What the task asks: All of the data needs to be repeated exactly.

Given data:
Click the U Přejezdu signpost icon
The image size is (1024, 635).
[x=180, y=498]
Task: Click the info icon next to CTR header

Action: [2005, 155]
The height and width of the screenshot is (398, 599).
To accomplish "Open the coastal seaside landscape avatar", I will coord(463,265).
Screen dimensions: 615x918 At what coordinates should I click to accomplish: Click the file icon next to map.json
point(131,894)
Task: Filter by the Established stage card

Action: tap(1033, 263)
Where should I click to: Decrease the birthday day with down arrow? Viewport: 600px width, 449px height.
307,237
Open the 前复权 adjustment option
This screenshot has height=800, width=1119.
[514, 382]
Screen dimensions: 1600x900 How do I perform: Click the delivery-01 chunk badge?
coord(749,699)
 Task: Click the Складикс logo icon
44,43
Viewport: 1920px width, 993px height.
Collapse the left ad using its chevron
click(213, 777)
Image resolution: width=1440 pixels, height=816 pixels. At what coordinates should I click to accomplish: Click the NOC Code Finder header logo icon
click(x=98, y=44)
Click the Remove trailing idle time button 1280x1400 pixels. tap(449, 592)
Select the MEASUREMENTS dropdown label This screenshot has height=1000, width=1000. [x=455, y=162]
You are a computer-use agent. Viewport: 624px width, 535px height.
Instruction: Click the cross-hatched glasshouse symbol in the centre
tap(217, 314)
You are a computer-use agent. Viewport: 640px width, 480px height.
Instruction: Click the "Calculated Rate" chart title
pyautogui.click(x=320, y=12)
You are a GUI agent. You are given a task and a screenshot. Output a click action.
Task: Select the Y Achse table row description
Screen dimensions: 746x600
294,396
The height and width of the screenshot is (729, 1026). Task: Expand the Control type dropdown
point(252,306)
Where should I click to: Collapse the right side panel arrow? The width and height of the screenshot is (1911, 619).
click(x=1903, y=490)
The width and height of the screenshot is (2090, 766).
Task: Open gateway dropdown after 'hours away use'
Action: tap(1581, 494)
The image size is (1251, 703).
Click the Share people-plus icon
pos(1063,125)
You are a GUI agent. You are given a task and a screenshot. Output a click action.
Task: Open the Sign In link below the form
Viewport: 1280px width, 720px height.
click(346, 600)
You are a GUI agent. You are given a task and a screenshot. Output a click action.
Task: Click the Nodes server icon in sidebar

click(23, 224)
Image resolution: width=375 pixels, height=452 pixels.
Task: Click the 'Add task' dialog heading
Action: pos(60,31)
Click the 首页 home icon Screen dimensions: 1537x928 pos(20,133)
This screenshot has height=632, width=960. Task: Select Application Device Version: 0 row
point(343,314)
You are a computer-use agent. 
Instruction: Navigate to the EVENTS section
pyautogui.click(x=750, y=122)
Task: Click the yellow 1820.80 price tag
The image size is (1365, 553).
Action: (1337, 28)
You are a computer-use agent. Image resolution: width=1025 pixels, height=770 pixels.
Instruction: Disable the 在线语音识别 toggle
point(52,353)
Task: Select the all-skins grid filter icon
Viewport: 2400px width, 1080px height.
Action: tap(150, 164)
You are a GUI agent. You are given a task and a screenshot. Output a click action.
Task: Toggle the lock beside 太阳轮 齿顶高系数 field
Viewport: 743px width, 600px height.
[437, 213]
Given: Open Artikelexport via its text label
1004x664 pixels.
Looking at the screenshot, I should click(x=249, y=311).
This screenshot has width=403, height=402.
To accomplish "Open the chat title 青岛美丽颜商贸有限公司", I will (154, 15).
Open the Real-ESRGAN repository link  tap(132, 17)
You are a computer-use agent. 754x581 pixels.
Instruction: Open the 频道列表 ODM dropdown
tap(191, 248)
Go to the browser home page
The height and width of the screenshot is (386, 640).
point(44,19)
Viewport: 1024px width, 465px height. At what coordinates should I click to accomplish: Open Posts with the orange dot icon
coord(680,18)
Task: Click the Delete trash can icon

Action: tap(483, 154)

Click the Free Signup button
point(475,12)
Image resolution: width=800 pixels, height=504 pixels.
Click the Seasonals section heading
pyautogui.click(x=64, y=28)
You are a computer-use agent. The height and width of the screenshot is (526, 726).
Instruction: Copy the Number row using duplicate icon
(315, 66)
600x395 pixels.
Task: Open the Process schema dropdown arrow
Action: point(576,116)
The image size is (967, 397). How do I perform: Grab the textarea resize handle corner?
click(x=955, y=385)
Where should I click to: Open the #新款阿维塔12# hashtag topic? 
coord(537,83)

Response to this task:
Click the U Přejezdu signpost icon
The image size is (1024, 635).
[x=180, y=498]
Task: Click the info icon next to CTR header

Action: [2005, 155]
The height and width of the screenshot is (398, 599).
To accomplish "Open the coastal seaside landscape avatar", I will coord(463,265).
Screen dimensions: 615x918 At what coordinates should I click to accomplish: Click the file icon next to map.json
point(131,894)
Task: Filter by the Established stage card

Action: tap(1033, 263)
Where should I click to: Decrease the birthday day with down arrow? Viewport: 600px width, 449px height.
307,237
Open the 前复权 adjustment option
This screenshot has height=800, width=1119.
[514, 382]
Screen dimensions: 1600x900 How do I perform: Click the delivery-01 chunk badge?
coord(749,699)
 Task: Click the Складикс logo icon
44,43
Viewport: 1920px width, 993px height.
Collapse the left ad using its chevron
click(213, 777)
Image resolution: width=1440 pixels, height=816 pixels. At what coordinates should I click to accomplish: Click the NOC Code Finder header logo icon
click(x=98, y=44)
Click the Remove trailing idle time button 1280x1400 pixels. tap(449, 592)
Select the MEASUREMENTS dropdown label This screenshot has height=1000, width=1000. [x=455, y=162]
You are a computer-use agent. Viewport: 624px width, 535px height.
Instruction: Click the cross-hatched glasshouse symbol in the centre
tap(217, 314)
You are a computer-use agent. Viewport: 640px width, 480px height.
Instruction: Click the "Calculated Rate" chart title
pyautogui.click(x=320, y=12)
You are a GUI agent. You are given a task and a screenshot. Output a click action.
Task: Select the Y Achse table row description
Screen dimensions: 746x600
294,396
The height and width of the screenshot is (729, 1026). Task: Expand the Control type dropdown
point(252,306)
Where should I click to: Collapse the right side panel arrow? The width and height of the screenshot is (1911, 619).
click(x=1903, y=490)
The width and height of the screenshot is (2090, 766).
Task: Open gateway dropdown after 'hours away use'
Action: tap(1581, 494)
The image size is (1251, 703).
Click the Share people-plus icon
pos(1063,125)
You are a GUI agent. You are given a task and a screenshot. Output a click action.
Task: Open the Sign In link below the form
Viewport: 1280px width, 720px height.
click(346, 600)
You are a GUI agent. You are given a task and a screenshot. Output a click action.
Task: Click the Nodes server icon in sidebar

click(23, 224)
Image resolution: width=375 pixels, height=452 pixels.
Task: Click the 'Add task' dialog heading
Action: pos(60,31)
Click the 首页 home icon Screen dimensions: 1537x928 pos(20,133)
This screenshot has height=632, width=960. Task: Select Application Device Version: 0 row
point(343,314)
You are a computer-use agent. 
Instruction: Navigate to the EVENTS section
pyautogui.click(x=750, y=122)
Task: Click the yellow 1820.80 price tag
The image size is (1365, 553).
Action: (1337, 28)
You are a computer-use agent. Image resolution: width=1025 pixels, height=770 pixels.
Instruction: Disable the 在线语音识别 toggle
point(52,353)
Task: Select the all-skins grid filter icon
Viewport: 2400px width, 1080px height.
Action: tap(150, 164)
You are a GUI agent. You are given a task and a screenshot. Output a click action.
Task: Toggle the lock beside 太阳轮 齿顶高系数 field
Viewport: 743px width, 600px height.
[437, 213]
Given: Open Artikelexport via its text label
1004x664 pixels.
Looking at the screenshot, I should click(x=249, y=311).
This screenshot has width=403, height=402.
To accomplish "Open the chat title 青岛美丽颜商贸有限公司", I will (154, 15).
Open the Real-ESRGAN repository link  tap(132, 17)
You are a computer-use agent. 754x581 pixels.
Instruction: Open the 频道列表 ODM dropdown
tap(191, 248)
Go to the browser home page
The height and width of the screenshot is (386, 640).
point(44,19)
Viewport: 1024px width, 465px height. At what coordinates should I click to accomplish: Open Posts with the orange dot icon
coord(680,18)
Task: Click the Delete trash can icon

Action: tap(483, 154)

Click the Free Signup button
point(475,12)
Image resolution: width=800 pixels, height=504 pixels.
Click the Seasonals section heading
pyautogui.click(x=64, y=28)
You are a computer-use agent. The height and width of the screenshot is (526, 726).
Instruction: Copy the Number row using duplicate icon
(315, 66)
600x395 pixels.
Task: Open the Process schema dropdown arrow
Action: point(576,116)
The image size is (967, 397). How do I perform: Grab the textarea resize handle corner?
click(x=955, y=385)
Where should I click to: Open the #新款阿维塔12# hashtag topic? 
coord(537,83)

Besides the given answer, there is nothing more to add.